Dimanche 3 juillet 2011

8 h 30 : Petit-déjeuner

10h – 12h : 3ème séance d’ateliers
- Atelier 22 : Individualisation des droits sociaux
- Atelier 23 : Redéfinir les rôles des femmes et des hommes : enjeux d’une meilleure articulation des temps de vie
- Atelier 24 : Politiques européenne et internationale : état des lieux, risques et opportunités pour les femmes
- Atelier 25 : Avorter : comment agir pour ce droit et cette liberté ?
- Atelier 26 : Tabous et idées reçues sur les violences faites aux femmes : comment faire évoluer les mentalités et mettre en place de vraies politiques de prévention
- Atelier 27 : Abolir le système prostitueur
- Atelier 28 : Femmes exilées et droit d’asile
- Atelier 29 : Sexualité imposée dans une union choisie ou un mariage forcé, comment dire non, comment entendre le refus des victimes ?
- Atelier 30 : Féminisme et parité politique : historique, enjeux et perspectives

12h – 13h : Repas

13h – 14h30 : Plénière n°2 : « 2012 à l’épreuve du féminisme » Avec la participation de Carine Favier (Planning Familial), Séverine Laumière (FIT, une femme, un toit), Réjane Sénac-Slawinski (sociologue, CNRS) et Fiametta Vener (essayiste) - à confirmer

14h30 : Conclusion des rencontres d’été et présentation du texte de sortie.
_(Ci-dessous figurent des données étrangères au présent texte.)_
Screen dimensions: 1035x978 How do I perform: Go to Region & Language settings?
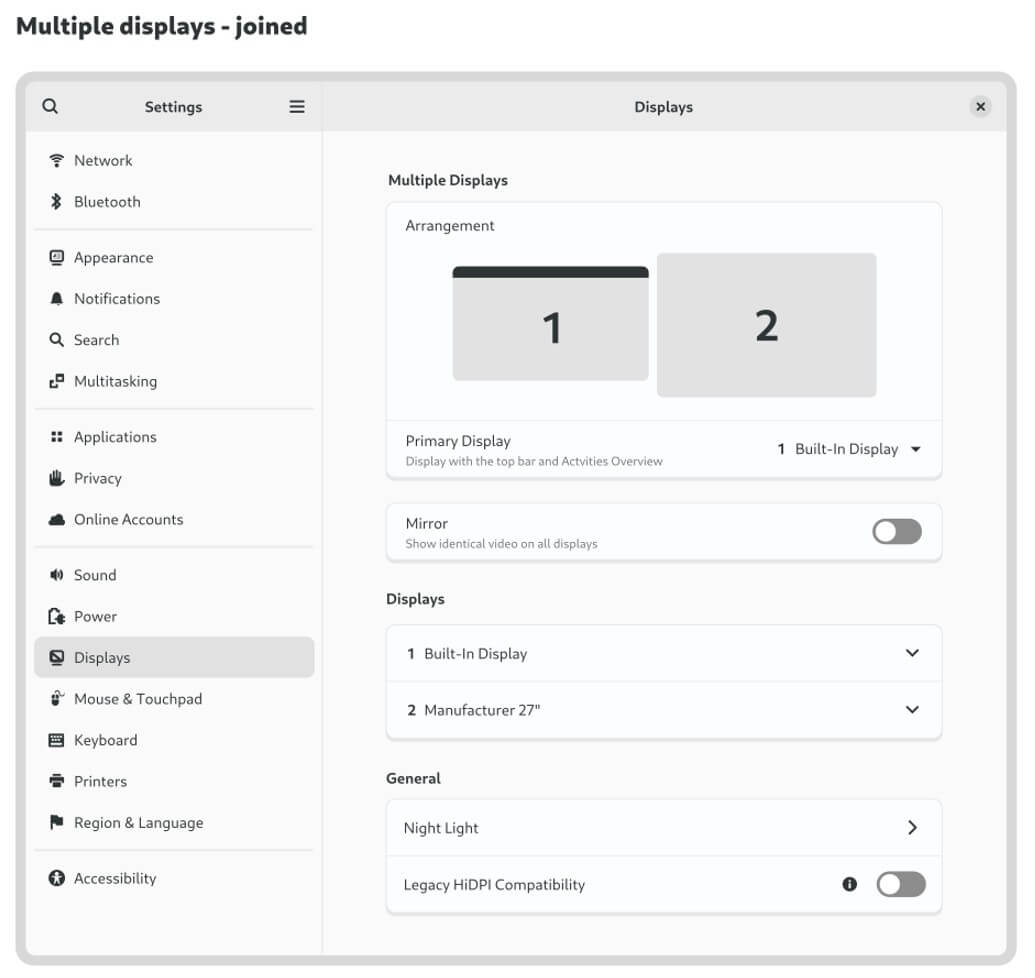click(138, 823)
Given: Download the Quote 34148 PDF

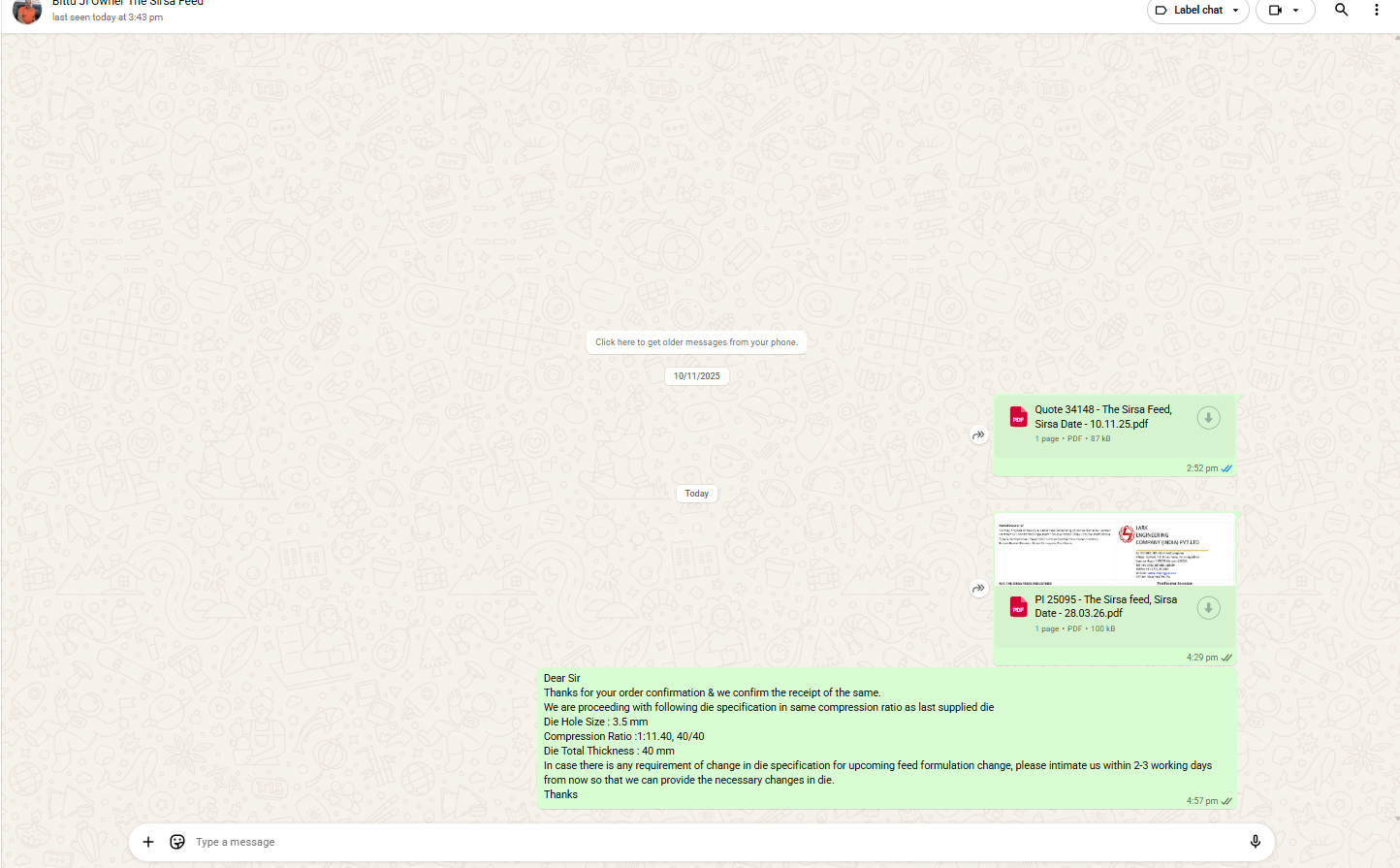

Par Caroline De Haas, Osez le féminisme !

Informations pratiques

- Inscriptions : la participation aux frais comprend l’inscription aux rencontres et les repas (déjeuner et dîner samedi, petit-déjeuner et déjeuner dimanche). Tarif étudiantes, étudiants, précaires : 10 euros ; tarif standard 25 euros.
- Hébergement : si vous souhaitez bénéficier d’un hébergement sur place, vous pouvez prendre l’inscription complète (entrée dans les rencontres, repas, chambre d’hôtel à partager) - Tarif complet : 40 euros
- Halte-garderie : disponible sur place pour les enfants à partir de 3 mois. Si vous souhaitez en bénéficier, prendre contact avec rencontresfeministes2011 gmail.com

Accès : les rencontres ont lieu à l’Université d’Evry, Boulevard François Mitterrand 91025 Evry. L’université est accessible en RER D (gare EVRY COURCOURONNES). Le RER D passe par Gare du Nord, Châtelet les Halles et Gare de Lyon. Le trajet depuis la Gare de Lyon dure 40 minutes. Attention : tous les RER ne s’arrêtent pas à la gare d’Evry-Courcouronnes.